En effet, contrairement au Pinel, fondé sur une réduction d’impôt relativement lisible, le dispositif Jeanbrun repose sur une mécanique d’amortissement et sur un ensemble de conditions techniques qui soulèvent déjà de nombreuses questions pour les particuliers. Parmi les principaux points difficiles à décrypter :
- Le mécanisme d’amortissement fiscal, moins intuitif qu’une réduction d’impôt directe, et dont l’impact réel dépend du niveau d’imposition du bailleur ;
- Les critères d’éligibilité dans l’ancien, notamment la part de travaux exigée et la nature des rénovations prises en compte ;
- Les plafonds de loyers et de ressources, qui nécessitent une vérification précise selon la localisation et le profil du locataire ;
- La durée d’engagement de location, avec des contraintes en cas de revente anticipée ou de vacance locative ;
- Les règles déclaratives, qui imposent de choisir le régime fiscal adapté (réel, amortissement, micro-foncier…) et d’éviter les erreurs lors de la déclaration annuelle.
« Le dispositif Jeanbrun marque un tournant : il repose sur une logique patrimoniale beaucoup plus technique et sophistiquée. Sans accompagnement, de nombreux investisseurs risquent de mal l’utiliser ou de passer à côté des bénéfices attendus. Sa complexité pourrait même limiter son appropriation par un public plus large » souligne Grégory Beurrier, président d’EXPERTIMO.

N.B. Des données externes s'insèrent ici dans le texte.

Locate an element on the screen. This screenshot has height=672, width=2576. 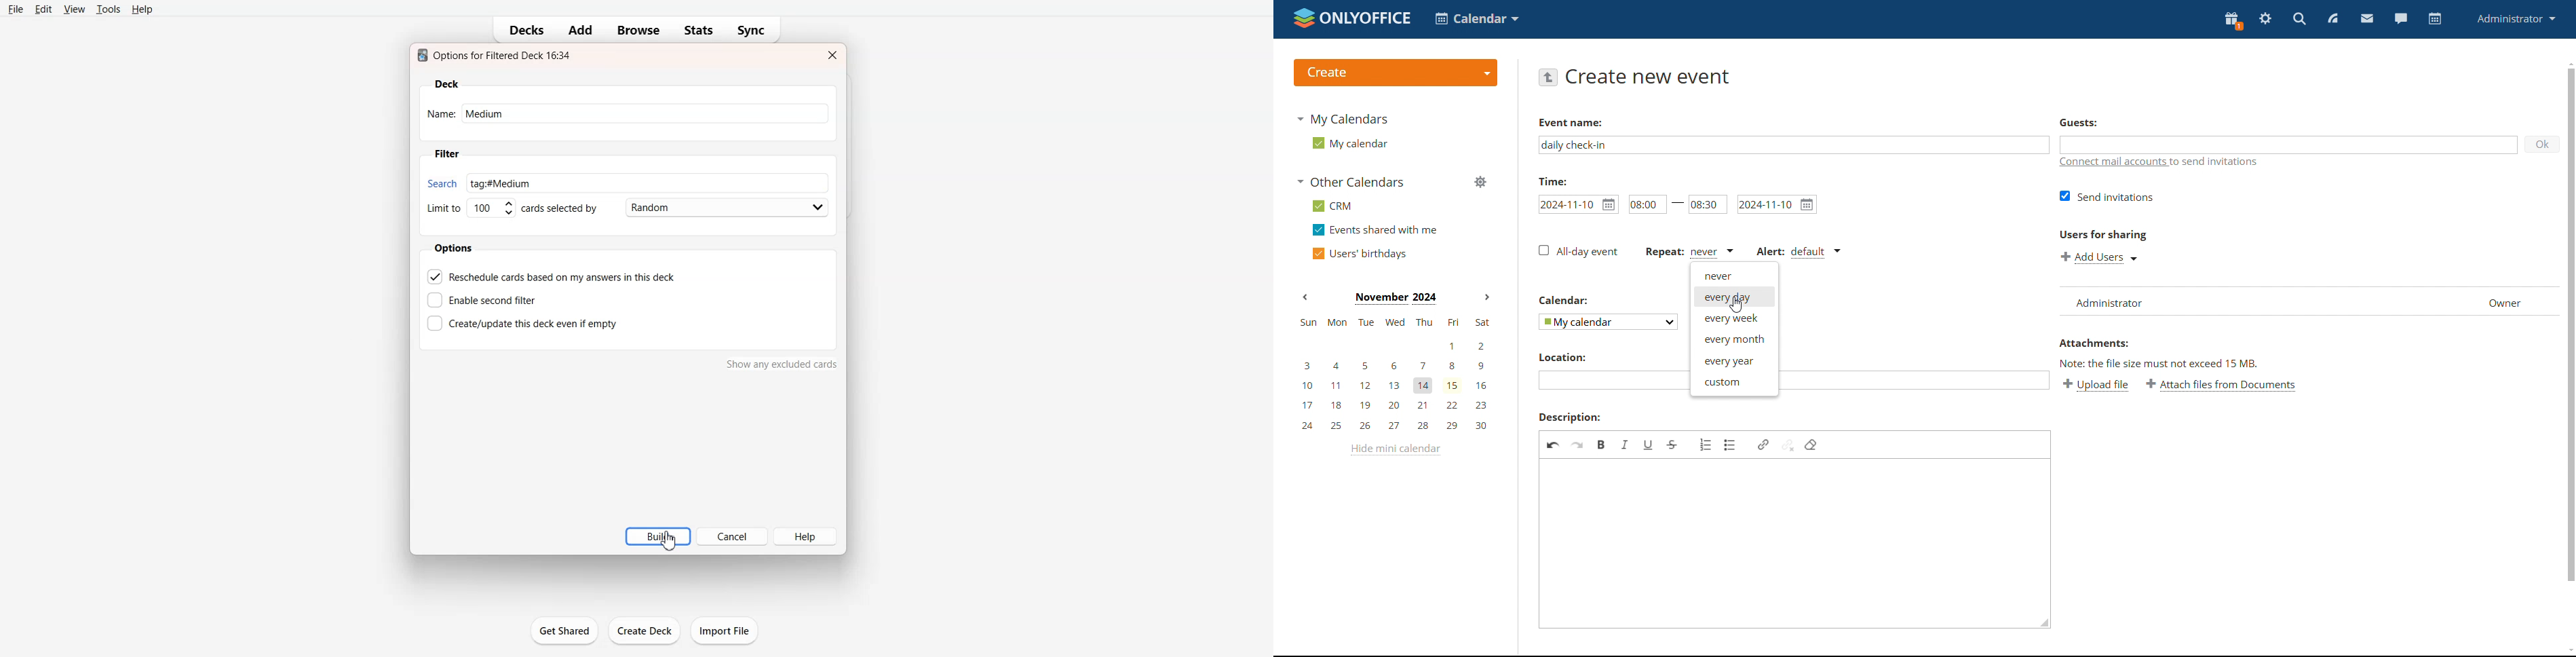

Accompagnement et gestion : le rôle clé des professionnels pour 2026
Toutefois Grégory Beurrier tient à préciser que sans accompagnement et l’expertise des professionnels de l’immobilier, le risque est réel que le dispositif soit mal utilisé, voire sous-exploité.
Gestion locative, suivi administratif et fiscal, conseils patrimoniaux : ces services permettent aux bailleurs de sécuriser leur investissement et de transformer la complexité du dispositif en opportunité concrète. Le retour des investisseurs sur le marché locatif représente une opportunité stratégique pour les professionnels, pour qui l’accompagnement et la gestion locative deviennent des leviers clés de diversification des revenus dans un marché plus cyclique et réglementé.
« Avec la complexité croissante du marché et des mesures et dispositifs fiscaux de ces dernières années, nous avons anticipé le besoin d’accompagnement des investisseurs. Chez Expertimo, nous avons un service de gestion locative propre. Il a vocation à accompagner les propriétaires bailleurs dans la gestion quotidienne de leur bien, mais aussi dans la compréhension des mécanismes fiscaux liés à la location. Sans se substituer à un expert-comptable ou à l’administration fiscale, cet accompagnement permet d’aider les bailleurs à disposer des informations nécessaires pour effectuer leur déclaration d’impôt dans les bonnes conditions, et à appliquer le régime fiscal correspondant à leur situation », conclut Grégory Beurrier.